Nowhere that is a very good question!  

Chrisp so glad to hear you are getting ready for a big adventure and your special friend. I have read many of your posts about your Barbara, so wishing happiness for you! 

Bholmes my heart hurts for you. Your pain comes through so raw. I thank you for opening up and sharing with us. You said “no one told me “ , truth is no one told any of us what this horrible disease would do to our loved ones and to us the spouses. I pray that you find peace and will be kind and gentle to yourself. Lydia is a beautiful name. Look for happiness, you deserve it. 

Free thinker thank you for sharing with us. So happy for you that you have found a second chance to love and be loved. Best wishes to you! 

Posted: Wednesday, March 15, 2023 11:51 PM
Joined: 10/26/2019
Posts: 364

Thanks to each of you for sharing your journey and responding to my questions. Shortly after placing my husband in memory care (during Covid) , I didn’t think Alzheimer’s had anything else to take from me, but I was wrong, because he found someone who his brain imprinted upon and he mistook her for me. The RN called to inform me that he was in a mutual loving relationship with another resident whom he called by my name. It felt like I’d been sucker punched. Later, after moving to a new facility it happened again. She has since passed and now he’s advanced to a place he cannot think or recall to reattach. I’m trying to prepare for its final blow, then I read it will never leave, so had wondered how best to be prepared and resilient. 
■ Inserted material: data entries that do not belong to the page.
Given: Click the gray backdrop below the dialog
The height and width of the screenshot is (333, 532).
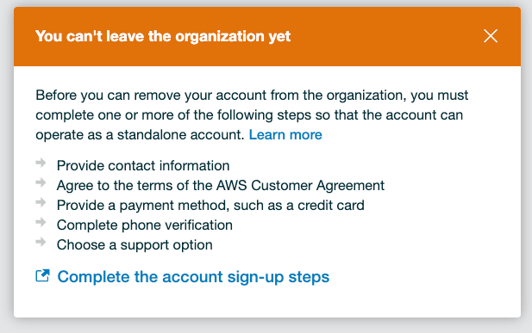Looking at the screenshot, I should pyautogui.click(x=266, y=326).
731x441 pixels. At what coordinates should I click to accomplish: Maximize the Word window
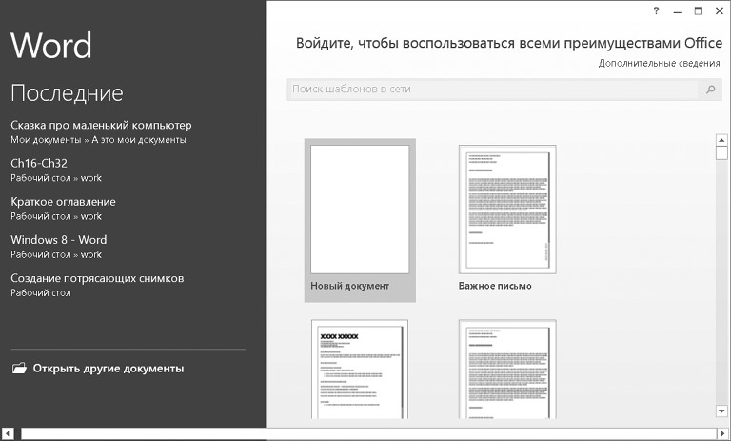click(x=699, y=11)
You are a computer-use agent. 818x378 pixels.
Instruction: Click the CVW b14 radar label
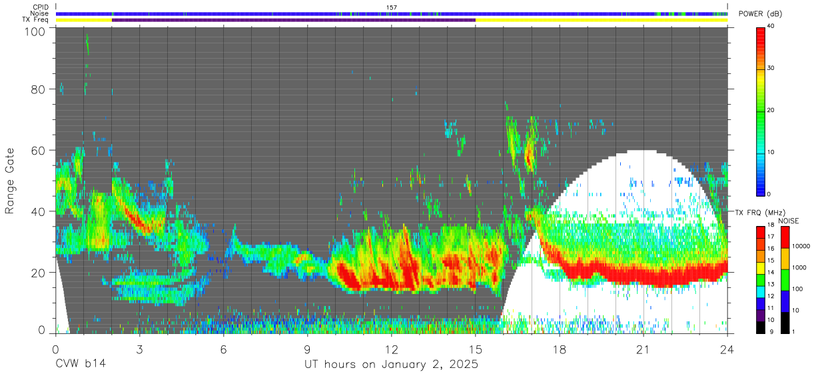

M&M- I’m sorry you’re struggling. A close mother/daughter bond is so joyful, and as much joy spent together, being without is proportionately that much more to bear. May in time memories of her be a comfort and turn your tears into smiles.

Chrisp- I love your succession analogy. No, your loving wife will never be replaced and yes, our hearts are expandable to accept another and continue loving. Wishing you much happiness moving forward.

Bholmes- my husband has had AD for sixteen years. He is still walking and talking. All his life when ill, he’d not lay in bed. I’m pretty sure he’ll skip that part ans he’s already described as being in late Alzheimers and he’ll just keep going until his last breath. When my husband was placed, the stillness was awful. It still is. Good for you for finding a hobby and reconnecting with friends. From your post I can hear you were an amazing caregiver to your wife. Perhaps your effort to carry on is your purpose for now? I kinda think Lydia would agree. 

Free Thinker- thank you for sharing your story. I see a theme on this strand for the need to physically move or get away from what was once, and start anew. It takes courage to let go, I think. Courage to move forward, even while wishing and missing who and what was. It’s beautiful the way in which you describe memories of your first wife “as giving back pieces of her” and how they enrich your present love.